Dataset items:
# # # # # # #

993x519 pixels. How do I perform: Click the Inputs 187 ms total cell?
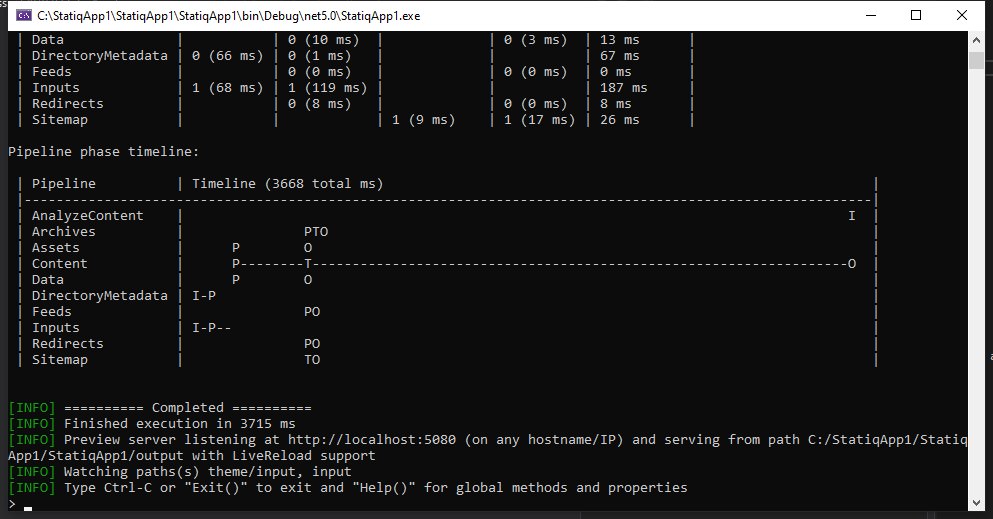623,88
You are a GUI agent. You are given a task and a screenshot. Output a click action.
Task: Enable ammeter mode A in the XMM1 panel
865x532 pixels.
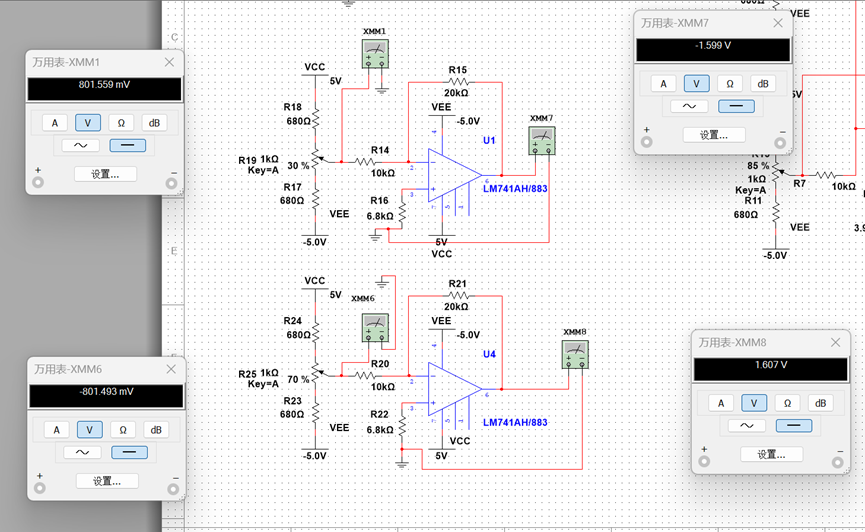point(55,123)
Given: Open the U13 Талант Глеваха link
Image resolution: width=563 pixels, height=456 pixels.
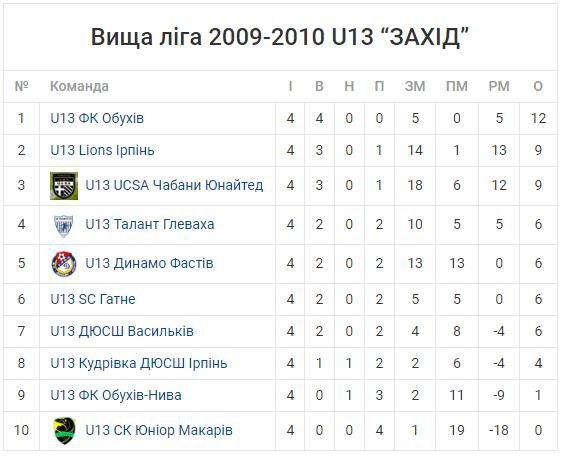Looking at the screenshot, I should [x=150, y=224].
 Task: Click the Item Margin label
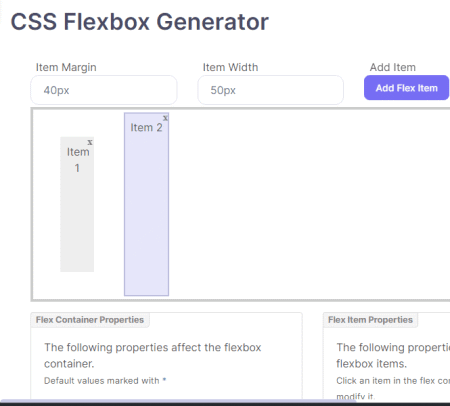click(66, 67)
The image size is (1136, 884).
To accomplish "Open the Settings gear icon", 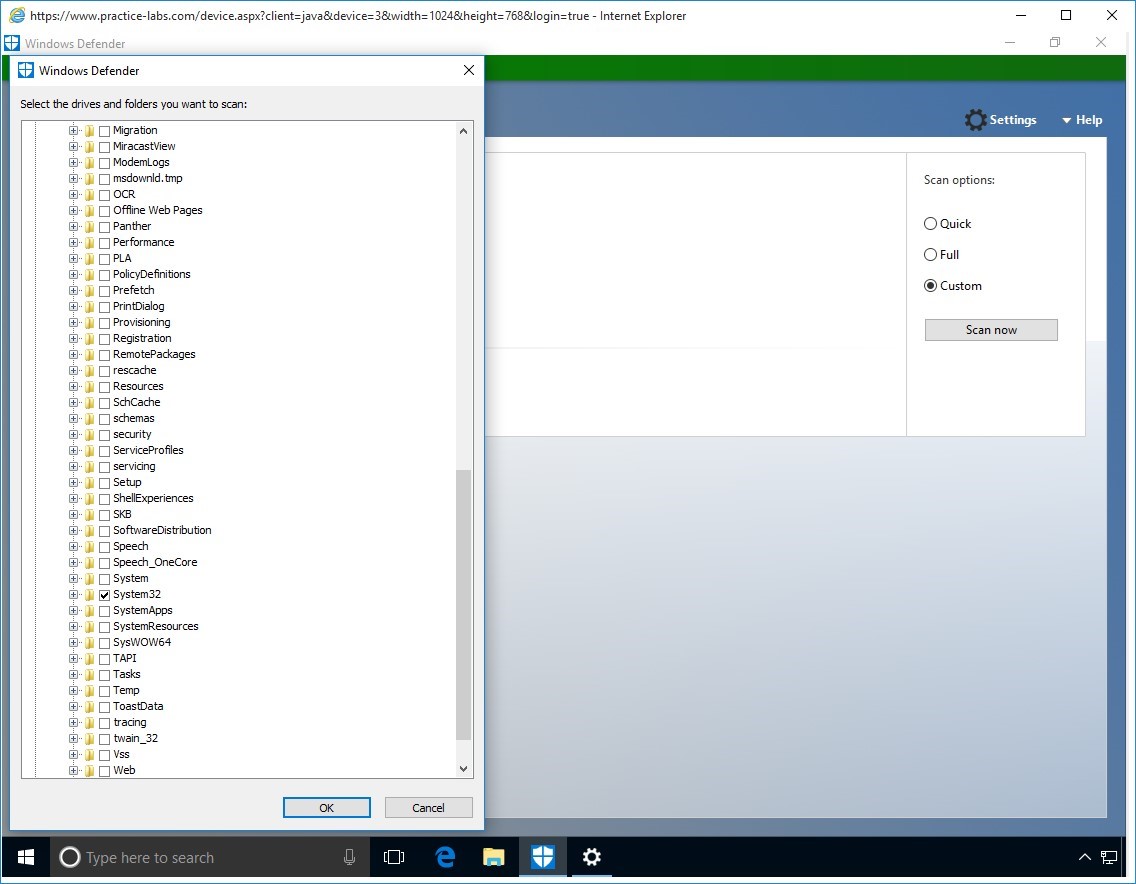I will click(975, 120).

# # # # # # #

-- GOAL --
Copy the lines above word for word, from the very first one through the one containing "click(66, 67)". Leave the pictures out.

-- EXERCISE RESULT --
993x519 pixels. How do I perform: Click the Inputs 187 ms total cell?
623,88
You are a GUI agent. You are given a task and a screenshot. Output a click action.
Task: Enable ammeter mode A in the XMM1 panel
865x532 pixels.
point(55,123)
Given: Open the U13 Талант Глеваха link
Image resolution: width=563 pixels, height=456 pixels.
Looking at the screenshot, I should [x=150, y=224].
 Task: Click the Item Margin label
click(66, 67)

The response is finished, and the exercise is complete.